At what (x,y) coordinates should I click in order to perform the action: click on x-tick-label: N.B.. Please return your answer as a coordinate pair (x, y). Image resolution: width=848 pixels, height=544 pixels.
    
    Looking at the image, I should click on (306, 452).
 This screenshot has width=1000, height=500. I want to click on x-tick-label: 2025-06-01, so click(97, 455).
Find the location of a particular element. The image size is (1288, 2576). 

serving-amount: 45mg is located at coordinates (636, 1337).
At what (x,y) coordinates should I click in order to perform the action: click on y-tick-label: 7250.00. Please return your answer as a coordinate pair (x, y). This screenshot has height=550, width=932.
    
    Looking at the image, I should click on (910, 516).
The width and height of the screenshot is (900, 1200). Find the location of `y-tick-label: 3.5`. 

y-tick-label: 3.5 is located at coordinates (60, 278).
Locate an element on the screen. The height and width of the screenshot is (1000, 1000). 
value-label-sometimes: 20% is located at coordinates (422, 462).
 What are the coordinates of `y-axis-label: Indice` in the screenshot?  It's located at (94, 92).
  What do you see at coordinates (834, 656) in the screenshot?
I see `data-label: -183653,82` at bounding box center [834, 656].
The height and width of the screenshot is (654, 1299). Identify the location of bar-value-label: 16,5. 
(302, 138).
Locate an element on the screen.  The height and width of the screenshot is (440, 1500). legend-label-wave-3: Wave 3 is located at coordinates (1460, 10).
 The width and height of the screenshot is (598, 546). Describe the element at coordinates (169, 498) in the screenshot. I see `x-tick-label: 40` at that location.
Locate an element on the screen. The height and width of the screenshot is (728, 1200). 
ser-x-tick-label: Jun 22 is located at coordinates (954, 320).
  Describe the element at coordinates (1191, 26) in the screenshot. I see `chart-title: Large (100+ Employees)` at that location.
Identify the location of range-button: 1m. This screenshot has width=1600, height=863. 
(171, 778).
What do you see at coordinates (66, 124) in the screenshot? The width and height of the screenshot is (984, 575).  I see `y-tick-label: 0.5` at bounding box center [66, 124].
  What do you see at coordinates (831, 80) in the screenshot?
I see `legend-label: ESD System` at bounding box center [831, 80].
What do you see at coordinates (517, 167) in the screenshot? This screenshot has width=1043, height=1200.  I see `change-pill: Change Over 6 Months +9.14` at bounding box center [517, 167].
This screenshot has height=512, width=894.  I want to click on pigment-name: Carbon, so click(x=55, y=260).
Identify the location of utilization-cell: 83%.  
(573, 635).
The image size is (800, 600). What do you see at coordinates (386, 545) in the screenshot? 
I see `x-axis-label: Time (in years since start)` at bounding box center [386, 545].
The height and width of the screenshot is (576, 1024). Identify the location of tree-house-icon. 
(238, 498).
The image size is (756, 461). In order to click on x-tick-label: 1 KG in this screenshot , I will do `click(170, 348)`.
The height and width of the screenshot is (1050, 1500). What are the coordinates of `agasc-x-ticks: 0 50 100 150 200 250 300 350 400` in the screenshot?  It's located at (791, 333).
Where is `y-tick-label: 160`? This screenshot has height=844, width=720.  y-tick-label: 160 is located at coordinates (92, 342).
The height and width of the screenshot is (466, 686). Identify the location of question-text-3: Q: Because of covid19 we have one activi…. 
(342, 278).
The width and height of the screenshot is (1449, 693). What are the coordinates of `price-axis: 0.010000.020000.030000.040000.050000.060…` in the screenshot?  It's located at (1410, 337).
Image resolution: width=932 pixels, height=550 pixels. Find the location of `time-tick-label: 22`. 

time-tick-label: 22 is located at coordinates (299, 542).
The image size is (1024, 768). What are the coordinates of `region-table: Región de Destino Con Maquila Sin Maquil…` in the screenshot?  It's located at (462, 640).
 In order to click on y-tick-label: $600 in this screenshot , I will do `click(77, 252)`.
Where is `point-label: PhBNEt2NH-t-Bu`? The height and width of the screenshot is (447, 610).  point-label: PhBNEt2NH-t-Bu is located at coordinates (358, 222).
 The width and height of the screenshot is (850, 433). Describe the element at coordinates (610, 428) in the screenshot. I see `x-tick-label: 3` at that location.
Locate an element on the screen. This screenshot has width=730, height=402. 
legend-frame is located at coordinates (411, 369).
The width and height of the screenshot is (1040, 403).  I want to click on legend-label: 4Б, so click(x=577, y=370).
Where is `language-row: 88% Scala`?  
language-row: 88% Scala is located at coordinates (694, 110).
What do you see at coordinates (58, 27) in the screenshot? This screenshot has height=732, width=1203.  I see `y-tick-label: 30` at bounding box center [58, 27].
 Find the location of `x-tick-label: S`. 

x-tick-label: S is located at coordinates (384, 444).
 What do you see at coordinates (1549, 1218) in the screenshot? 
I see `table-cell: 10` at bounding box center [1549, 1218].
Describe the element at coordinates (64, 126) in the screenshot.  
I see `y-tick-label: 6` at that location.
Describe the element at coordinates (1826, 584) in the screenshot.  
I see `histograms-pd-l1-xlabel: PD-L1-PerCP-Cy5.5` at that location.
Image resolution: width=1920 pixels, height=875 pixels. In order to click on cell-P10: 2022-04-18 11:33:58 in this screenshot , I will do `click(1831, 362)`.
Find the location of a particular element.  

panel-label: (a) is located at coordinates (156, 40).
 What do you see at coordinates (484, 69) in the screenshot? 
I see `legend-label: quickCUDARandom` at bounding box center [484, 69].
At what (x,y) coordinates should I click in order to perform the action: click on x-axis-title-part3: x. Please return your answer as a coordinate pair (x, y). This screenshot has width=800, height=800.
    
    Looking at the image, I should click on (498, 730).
----------
Task goal:
Please find each line in the data above that contains the string "cell" and copy those lines out. Case counts.

Task response:
Identify the location of utilization-cell: 83%.  
I see `table-cell: 10` at bounding box center [1549, 1218].
Image resolution: width=1920 pixels, height=875 pixels. In order to click on cell-P10: 2022-04-18 11:33:58 in this screenshot , I will do `click(1831, 362)`.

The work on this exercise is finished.